Le procureur général : Zoubairi est mort par une suffocation due à des troubles du cœur
MAP
17 Septembre 2005
À 18:13
Le procureur général du Roi près la cour d'appel de Marrakech, Abdelilah Mestari, a réaffirmé que les rapports médicaux ont conclu que le décès de Hassan Zoubairi Ben Yahia, était "dû à une suffocation aiguë provoquée par des troubles de fonctionnement du coeur, des artères et des poumons", et qu'"aucune trace de violence n'a été constatée sur la dépouille" du défunt.
S'exprimant lors d'un point de presse tenu vendredi à Marrakech, destiné à lever toute confusion qui aurait pu résulter d'une mauvaise interprétation du communiqué du procureur du Roi publié à ce sujet le 13 septembre, M. Mestari a ajouté que le rapport d'autopsie établi et signé par trois médecins spécialisés indique que le défunt vivait avec un seul rein. "La famille du défunt n'était pas au courant de cette réalité puisque Hassan Zoubairi ne portait sur lui aucune trace d'intervention chirurgicale au niveau des reins", a-t-il précisé, indiquant que "plusieurs personnes sont nées et vivent avec un seul rein sans le savoir".
Concernant des informations de presse faisant état du fait que "la famille du défunt avait constaté des traces de violence sur la dépouille au moment de sa sortie de la morgue", le procureur général a affirmé que ces informations étaient infondées, sachant que "la dépouille a été remise à la famille pour l'enterrer". Le procureur a rappelé que tout au long de l'enquête menée avec le défunt, celui-ci n'a pas été soumis à la procédure de la garde à vue et n'a fait l'objet d'aucune violence. Et à M. Mestari d'ajouter que suite à la requête déposée par la famille du défunt réclamant l'ouverture d'une enquête pour connaître la cause du décès, le parquet général a demandé au juge d'instruction près la cour d'appel de Marrakech de diligenter une enquête contre X pour élucider les circonstances de ce décès.

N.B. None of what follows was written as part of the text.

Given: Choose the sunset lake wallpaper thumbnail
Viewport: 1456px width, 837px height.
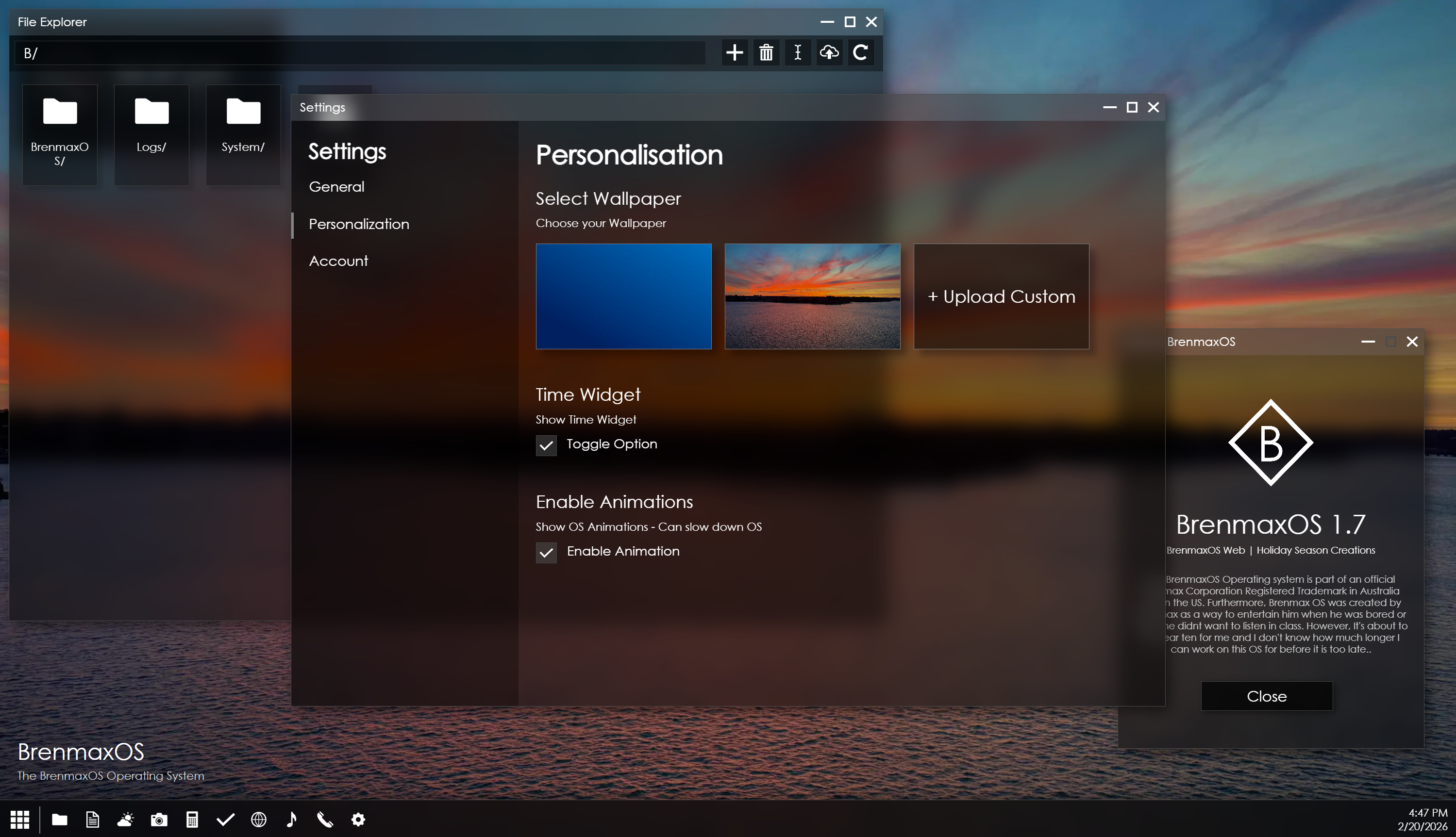Looking at the screenshot, I should (812, 296).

Evoquant l'affaire des détournements qu'ont connus certains stocks du palais royal de Marrakech, M. Mestari a affirmé que toutes les personnes interpellées dans le cadre des investigations menées à ce sujet par le service préfectoral de la police judiciaire de Marrakech n'ont jamais été soumises, tout au long de l'enquête préliminaire entamée dès le 22 août dernier, à la procédure de garde à vue, et que tous ces accusés jouissaient de leurs droits juridiques et étaient interrogés en présence de leurs avocats.
"Le nombre de personnes accusées dans cette affaire s'établit actuellement à 19, dont 18 en état d'arrestation", a-t-il poursuivi, soulignant qu'aucune plainte "pour usage de violence" n'a été déposée par les familles des personnes interrogées. Dans le cadre de cette même enquête, M. Hassan Zoubairi Ben Yahia, né en 1966, commerçant en produits alimentaires, avait été convoqué pour s'expliquer sur sa position au sujet de déclarations faites par une personne avec qui il traitait, rappelle-t-on.
L'intéressé s'était présenté au service préfectoral de la police judiciaire de Marrakech et suite à la confrontation organisée entre les deux personnes en date du 3 septembre aux environs de 16h30, M. Zoubairi a été victime de convulsions aiguës qui ont nécessité son transfert au service des urgences de l'hôpital Ibn Zohr de Marrakech où, après examen, le médecin de garde, a constaté son décès. Le parquet a ordonné le transfert de la dépouille à la morgue de Marrakech pour autopsie, une tâche confiée à trois médecins de différentes spécialités comprenant la médecine légale, la neurochirurgie et la cardiologie.
Un professeur agrégé en toxicologie et analyses médicales a également été affecté à cette fin. En date du 8 septembre, le frère du défunt, M. Brahim Zoubairi Ben Yahia a présenté une demande pour l'obtention d'une autorisation d'inhumer la dépouille de son frère, Hassan Zoubairi, assortie d'une copie de la constatation du décès. L'autorisation précitée lui a été délivrée contre sa signature.
Le 12 septembre, le parquet a reçu le rapport médical réalisé par le médecin spécialiste en toxicologie et en analyses médicales. La même date, le frère du défunt, Brahim Zoubairi Ben Yahia, a été convoqué pour se voir remettre deux copies des deux rapports précités. Deux autres copies des mêmes rapports médicaux ont été adressées à l'avocat de la famille.